WHAT THIS TASK INVOLVES: Find the line containing "The height and width of the screenshot is (767, 1568).", then return it and every line after it through the end of the records, exactly. Leave out pictures.

Saved data entries:
┏━━

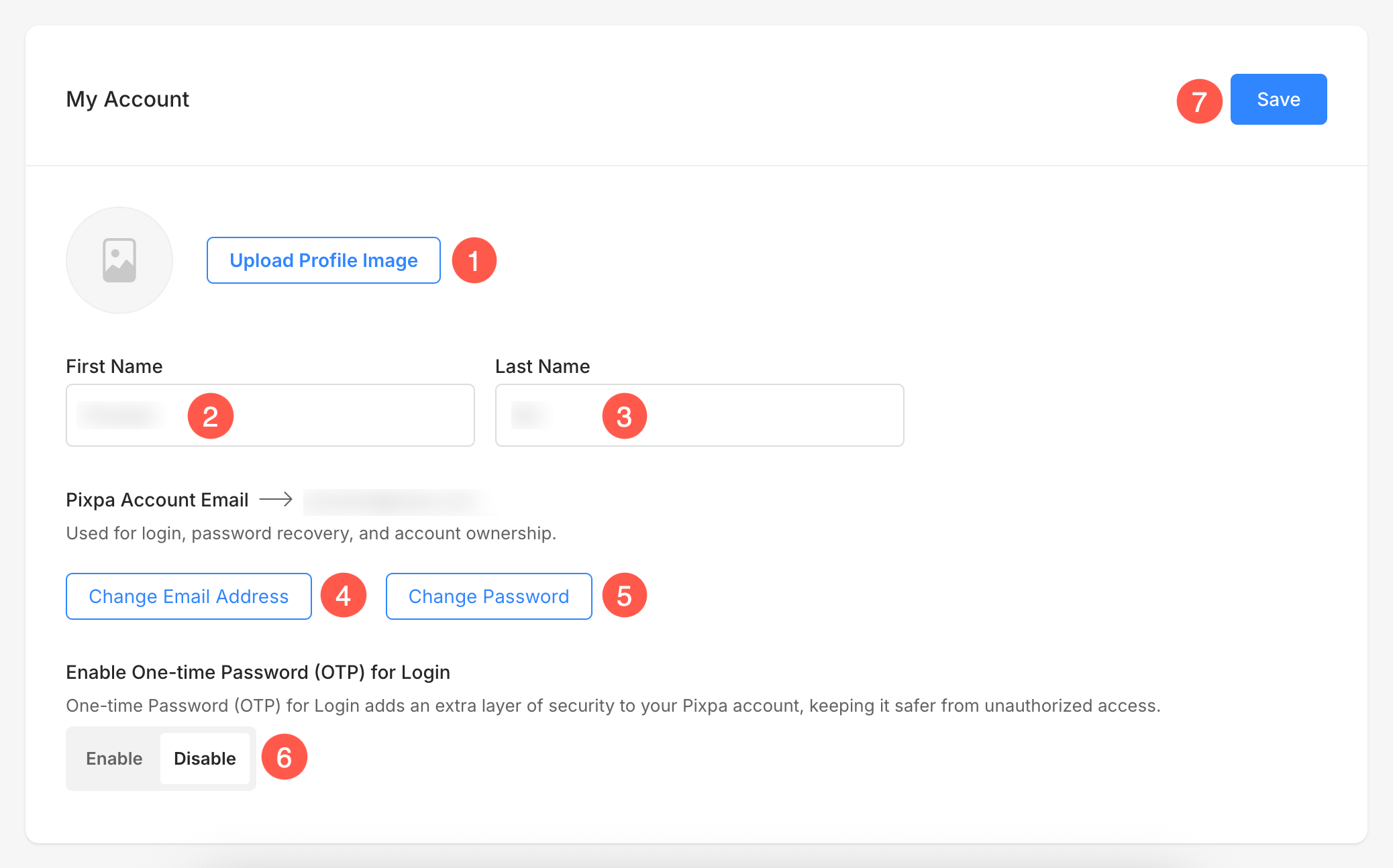Open Change Password

[x=488, y=596]
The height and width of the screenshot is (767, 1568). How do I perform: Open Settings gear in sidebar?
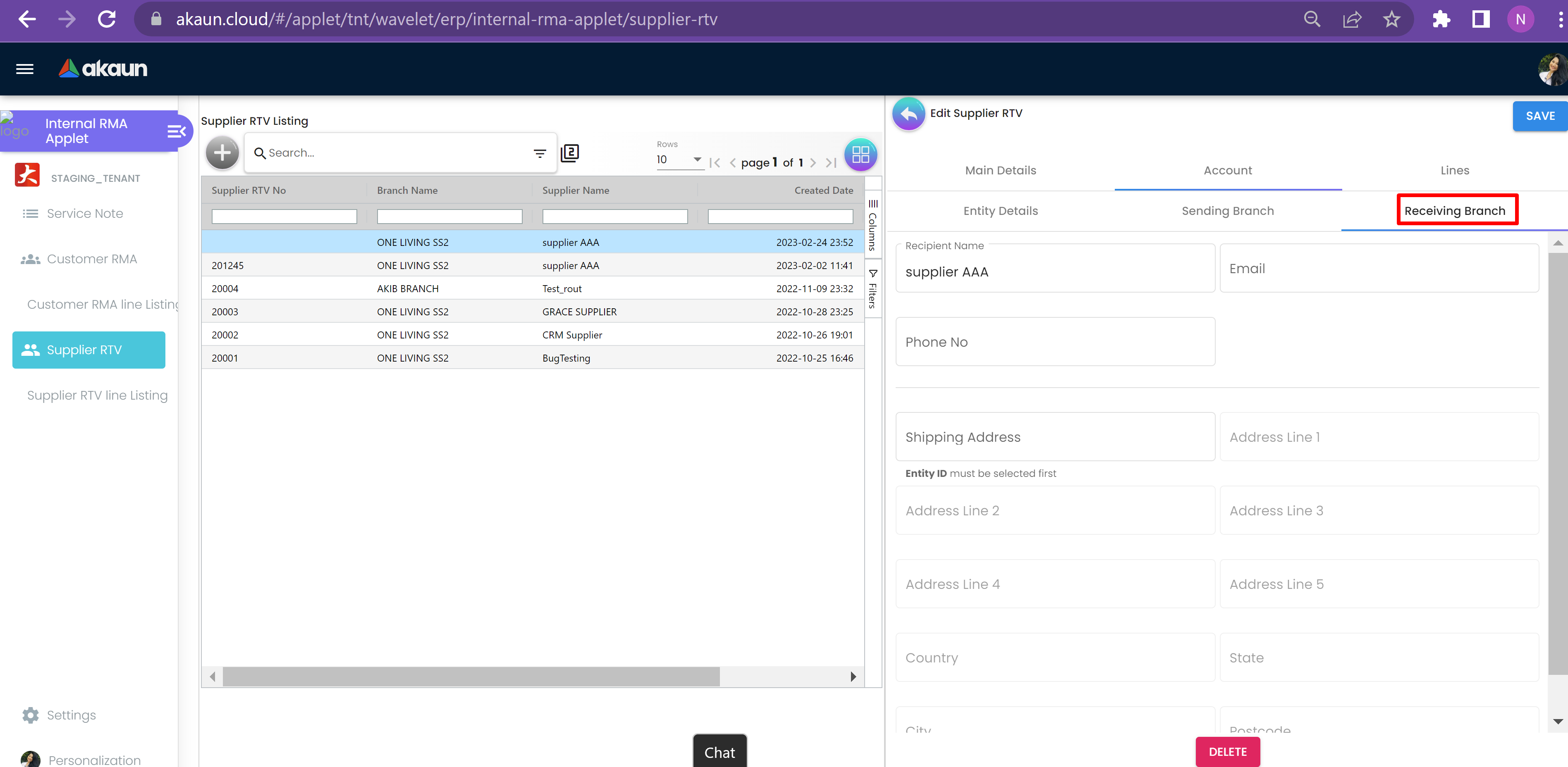pos(31,715)
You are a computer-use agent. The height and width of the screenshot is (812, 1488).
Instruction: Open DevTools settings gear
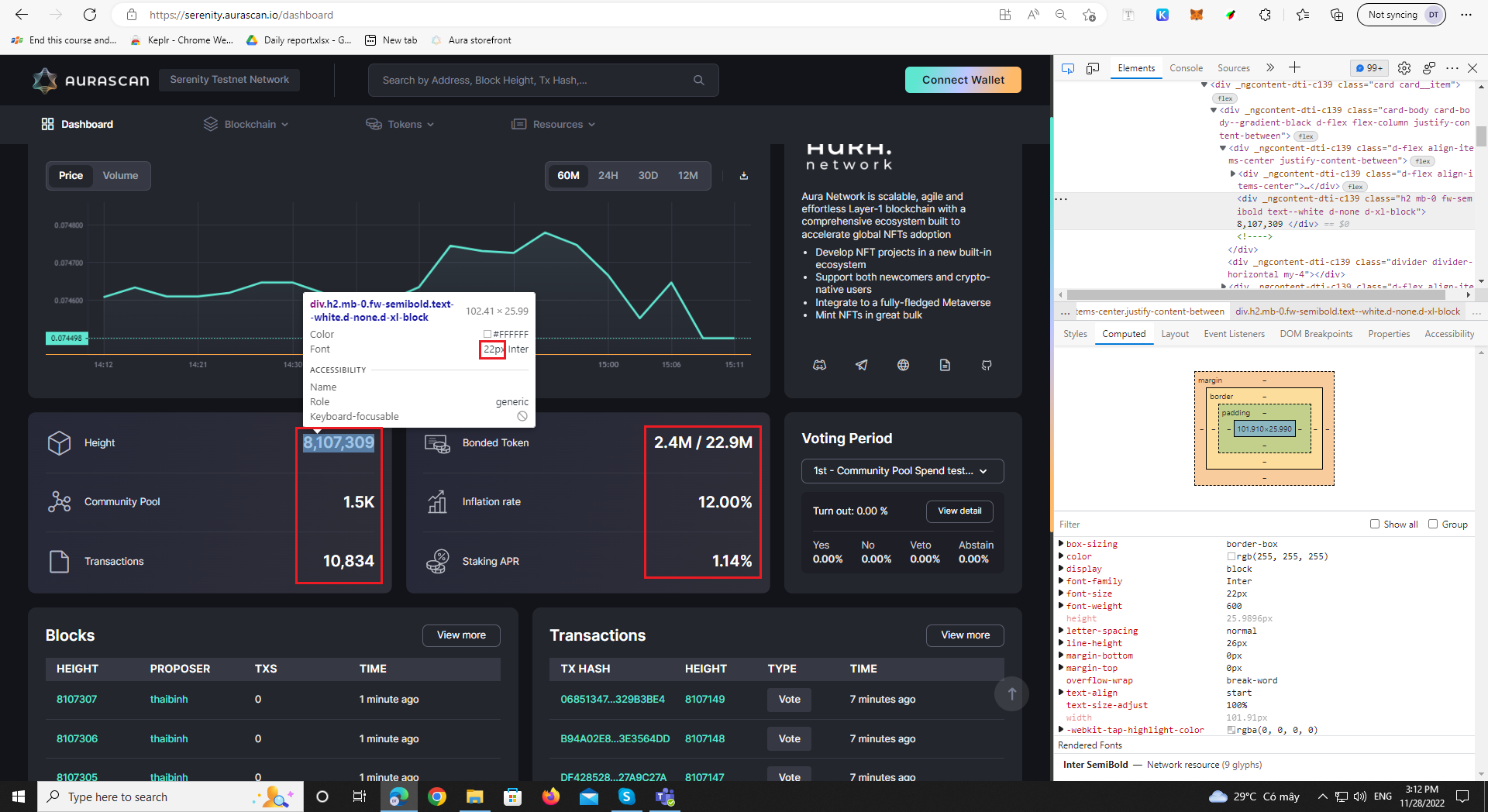pos(1404,68)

┗━━

RESPONSE BELOW:
The height and width of the screenshot is (767, 1568). How do I perform: Open Settings gear in sidebar?
pos(31,715)
You are a computer-use agent. The height and width of the screenshot is (812, 1488).
Instruction: Open DevTools settings gear
pos(1404,68)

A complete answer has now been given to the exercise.